I think it was, anyway.
The black swan in question is the allegations about Standard Chartered (OTCPK:SCBFF) doing business with Iran and the trouble the bank could get into if true. The point of this article will not be to try to dissect the story, but rather explore the nature of getting blindsided by this sort of story that ends up taking a stock down a lot all at once.
Over the years I have been very specific about my belief in targeting individual stocks at 2%-3% of a portfolio in most instances. If Standard Chartered is accused of dealing with Iran and it is denying it, then there is a very good chance that this was not reasonably analyzable -- which is why I think this story counts as a black swan. Maybe this will be nothing and the stock will go back to where it was, in which case it will have been a black swan that just resulted in a bad week.
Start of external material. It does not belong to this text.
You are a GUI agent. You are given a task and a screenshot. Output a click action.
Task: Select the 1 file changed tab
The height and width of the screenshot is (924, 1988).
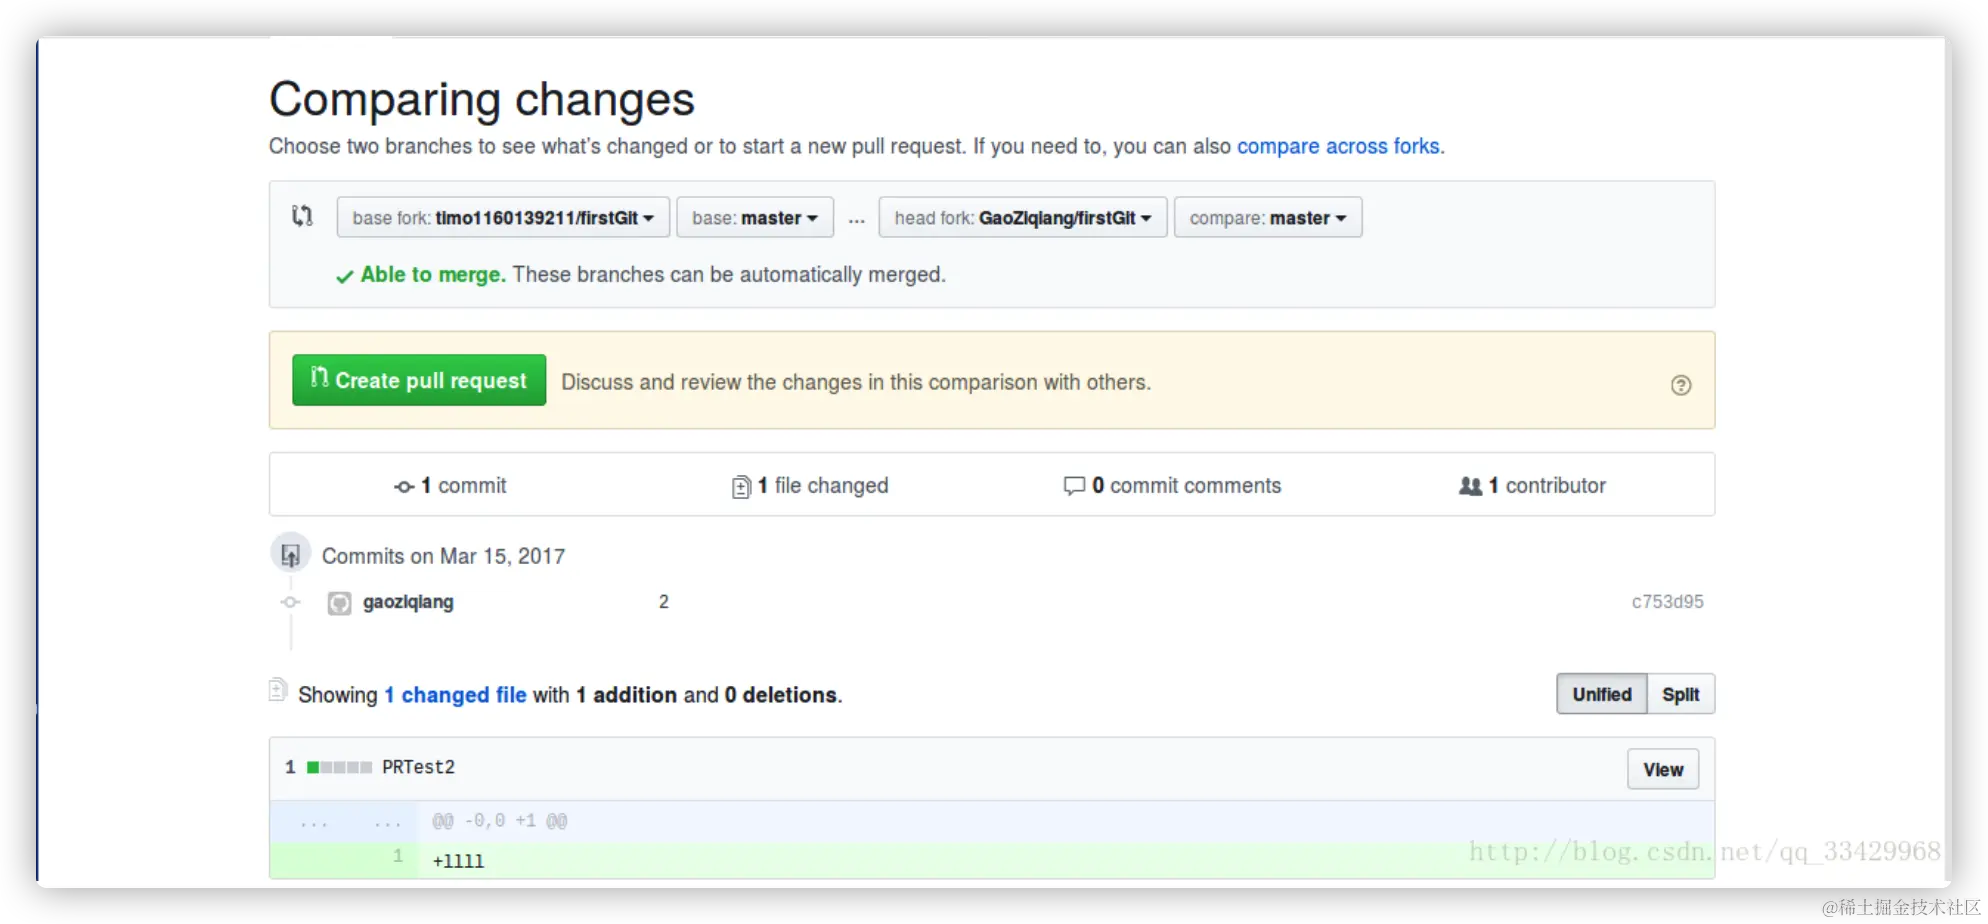click(x=810, y=486)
There are plenty of investors who prefer to have much larger allocations to their favorite stock picks, like 8%-10%. One observation I've made is that in a diversified portfolio of stocks there will be one that turns out to be the best performer over some random period of time, and one that will be the worst performer over the same random period of time. Layer on top of that that no one can be correct 100% of the time and you realize there is a good chance the worst performer will, in fact, go down. If you knew ahead of time that a stock would go down and be the worst performer, then you probably would not buy it.
If you can't know what the worst-performing stock will be, then how would know what the best-performing stock will be? If you use more than 10-15 individual stocks at a time in your portfolio mix, how often have you been surprised by what the top performer was for some period of time?
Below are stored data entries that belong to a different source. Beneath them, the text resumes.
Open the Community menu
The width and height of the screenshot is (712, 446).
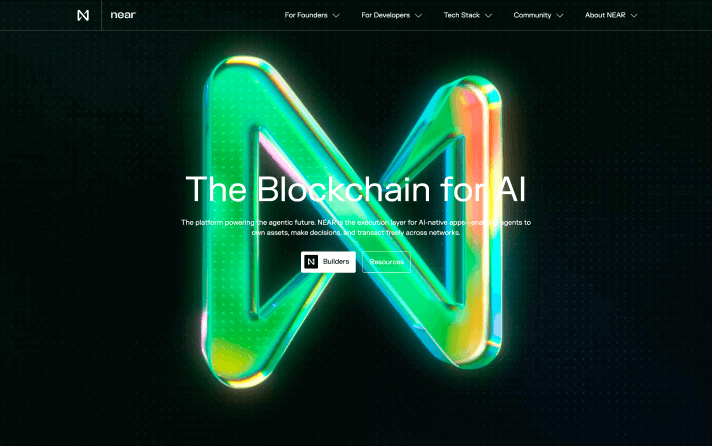tap(539, 15)
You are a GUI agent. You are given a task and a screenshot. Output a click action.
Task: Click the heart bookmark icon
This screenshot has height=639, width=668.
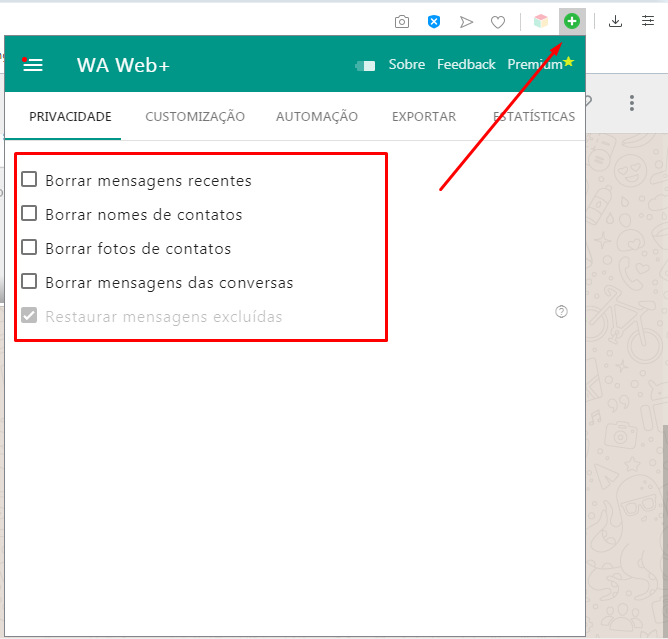coord(497,21)
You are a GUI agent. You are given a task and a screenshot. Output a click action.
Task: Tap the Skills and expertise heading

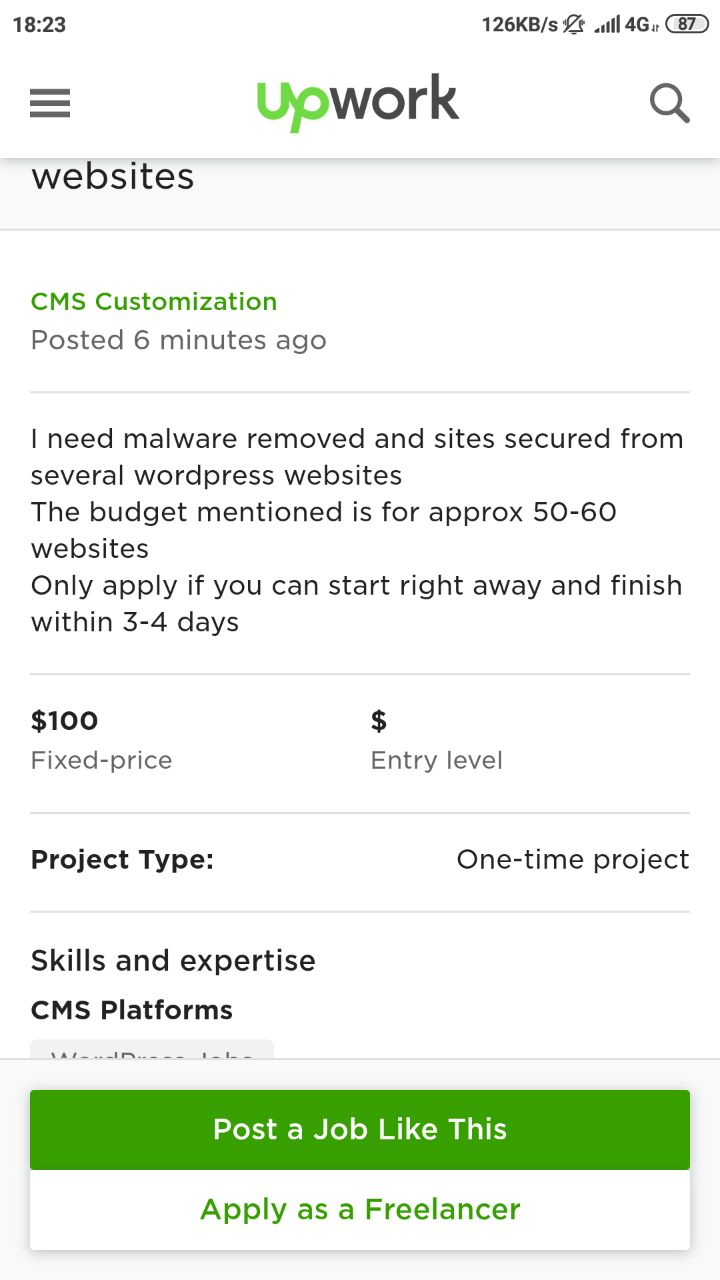[x=173, y=960]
This is why I prefer 2%-3%. When a Standard Chartered-like event happens you won't get blown up, and when something does fantastically well, a 2%-3% starting point is large enough to be meaningful to the entire portfolio.
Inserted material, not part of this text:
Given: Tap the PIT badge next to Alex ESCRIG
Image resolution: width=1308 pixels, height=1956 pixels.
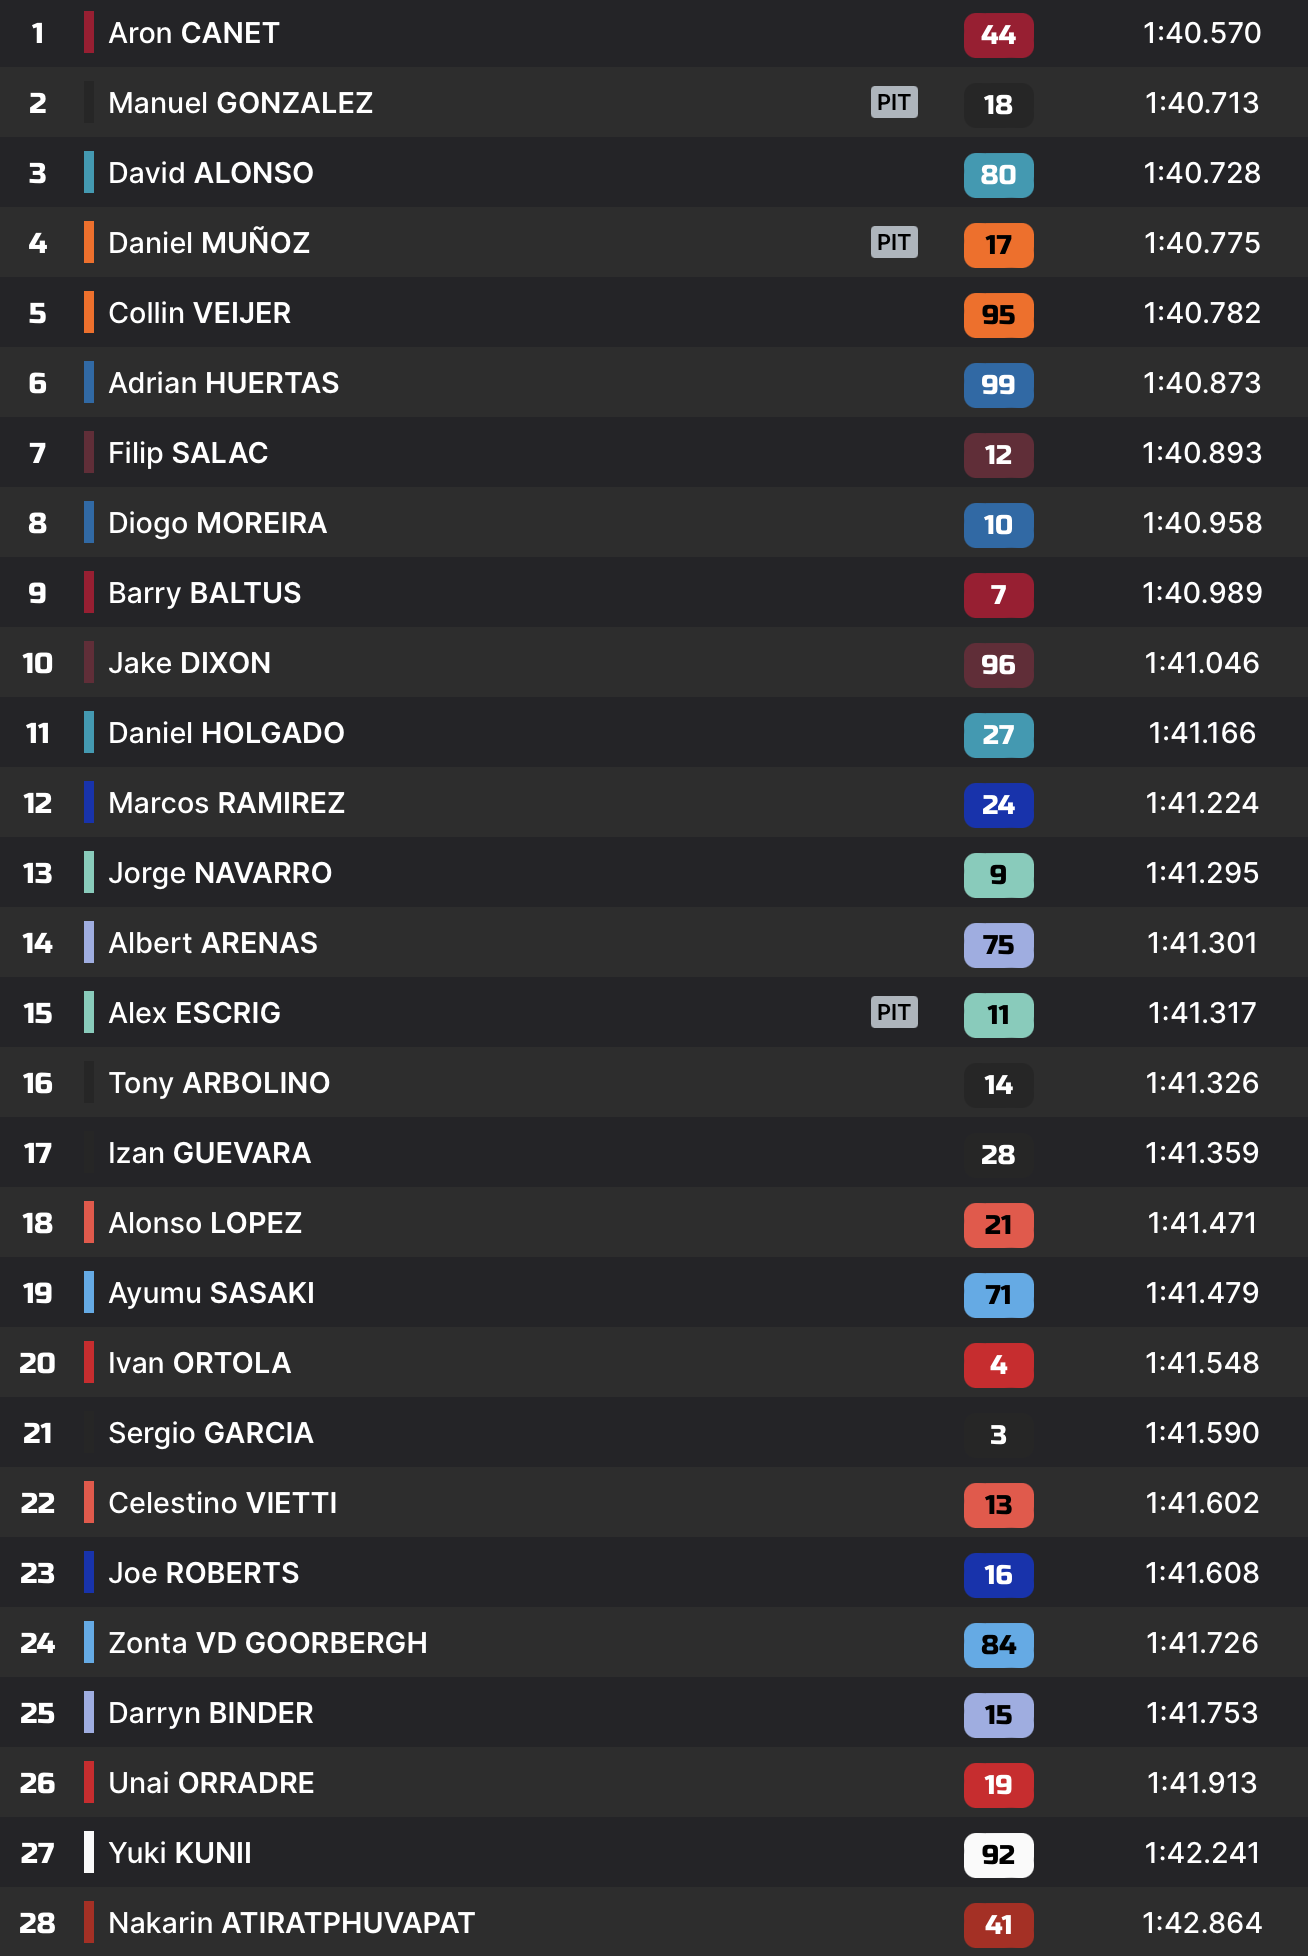Looking at the screenshot, I should click(893, 1012).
The other aspect to this type of story is the extent to which it is yet another anecdote that scares people away from individual stocks in favor of funds (obviously, if the stock fully recovers in a week it wouldn't scare too many people). The ETF landscape is continually evolving to offer new access, but there is still room for individual stocks to make for a more complete portfolio. ETFs could be the core with a few stocks to serve as the explorers, or a portfolio could consist of a diversified set of ETFs with a few individual stocks to add a higher dividend yield.
ETFs definitely can get a portfolio most of the way there, but individual stocks are still a crucial component (most of the time) too.